UI integration: how UI reads logs
Webserver, когда показывает logs:
1. UI request: GET /log?dag_id=X&task_id=Y&run_id=Z&try_number=1
2. Webserver вызывает task_log_reader:
a. If remote_logging=True → читает с remote (S3 GET, GCS download, ES query)
b. Else → RPC к worker через 8793 port (если живой)
c. Else → файл с local disk (если webserver shares fs с workers)
3. Returns log content as HTML/text
Production setup: webserver IAM permissions
Если remote=S3, webserver pod должен иметь read access к bucket:
# Webserver IRSA role
{
"Effect": "Allow",
"Action": ["s3:GetObject", "s3:ListBucket"],
"Resource": [
"arn:aws:s3:::airflow-prod-logs",
"arn:aws:s3:::airflow-prod-logs/*"
]
}
Worker pods — write access (PutObject). Webserver — read only.
Latency UI logs
S3 GET ~100-500ms (cold). При больших logs (100MB) — потенциально 5-10s. UI таймаут default 30s.
Mitigation:
- Включить S3 Transfer Acceleration для cross-region.
- Кешировать в CloudFront / CDN перед webserver.
- Splitting long logs на chunks с pagination в UI (2.10+).
Frontend link для drill-down
UI часто хочет глубинный link на «full logs in Kibana / Splunk / CloudWatch». Через [elasticsearch] frontend (для ES) или custom:
[elasticsearch]
frontend = https://kibana.example.com/app/discover#/?_g=()&_a=(query:(language:kuery,query:'log_id:"{log_id}"'))
В UI Airflow появится “View logs in Kibana” button с pre-filled query.
Log retention strategies
S3 lifecycle policy
lifecycle_rule {
id = "logs-archive"
status = "Enabled"
transition {
days = 30
storage_class = "STANDARD_IA" # cheaper after 30d
}
transition {
days = 90
storage_class = "GLACIER" # archive after 90d
}
expiration {
days = 365 # delete after 1 year
}
}
GCS lifecycle
gsutil lifecycle set lifecycle.json gs://my-bucket
{
"lifecycle": {
"rule": [
{"action": {"type": "SetStorageClass", "storageClass": "NEARLINE"}, "condition": {"age": 30}},
{"action": {"type": "SetStorageClass", "storageClass": "ARCHIVE"}, "condition": {"age": 365}},
{"action": {"type": "Delete"}, "condition": {"age": 1825}}
]
}
}
ES ILM
{
"policy": {
"phases": {
"hot": { "actions": { "rollover": { "max_age": "7d" } } },
"warm": { "min_age": "7d", "actions": { "shrink": { "number_of_shards": 1 } } },
"delete": { "min_age": "90d", "actions": { "delete": {} } }
}
}
}
Production gotchas
1. delete_local_logs_after_upload = False default
Local files остаются на worker disk forever без cleanup. Worker fills up за дни.

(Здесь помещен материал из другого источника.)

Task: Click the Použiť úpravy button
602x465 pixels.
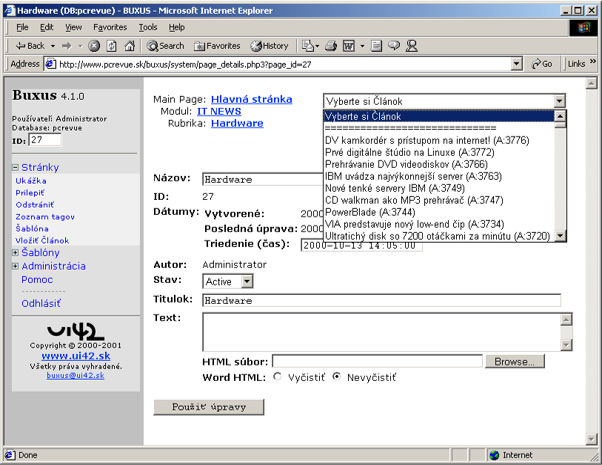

Fix: delete_local_logs_after_upload = True (2.7+). Или daily cron find /opt/airflow/logs -mtime +1 -delete.
2. Remote upload async — race condition с UI read
Когда TI complete, scheduler возвращает success до upload finished. UI пытается читать с S3 → 404. Через ~5-30s upload завершается.
Симптом: «логов нет» сразу после задачи, через минуту появляются.
Mitigation: UI fallback на worker RPC. Или upload в hot path до return success (slow).
3. Worker died — последний batch logs lost
Local files на worker не успели upload. Worker pod killed → local fs gone.
Fix:
- Persistent volume для local logs (но это против ephemeral nature).
sidecarкоторый continuously upload (real-time tail).- Использовать ES streaming (logs идут в realtime).
4. try_N.log naming — confusing
Каждый retry создаёт новый file. UI default показывает latest try. Для investigation предыдущей попытки — manual select try_number.
5. Cross-region S3 — high latency
UI в Europe, bucket в us-east-1 → каждый log read 200-500ms.
Fix: bucket в той же region что webserver. Multi-region requires replication (cost).
6. ES JSON parsing breakage
Если task pусит non-JSON в stdout (например, через print() без json.dumps) — log entries become invalid в ES. Index mapping breaks, alerts «cannot parse».
Fix: strict logging — ВСЕГДА через logger, никаких print() в production code. ES mapping ignore_malformed: true как safety net.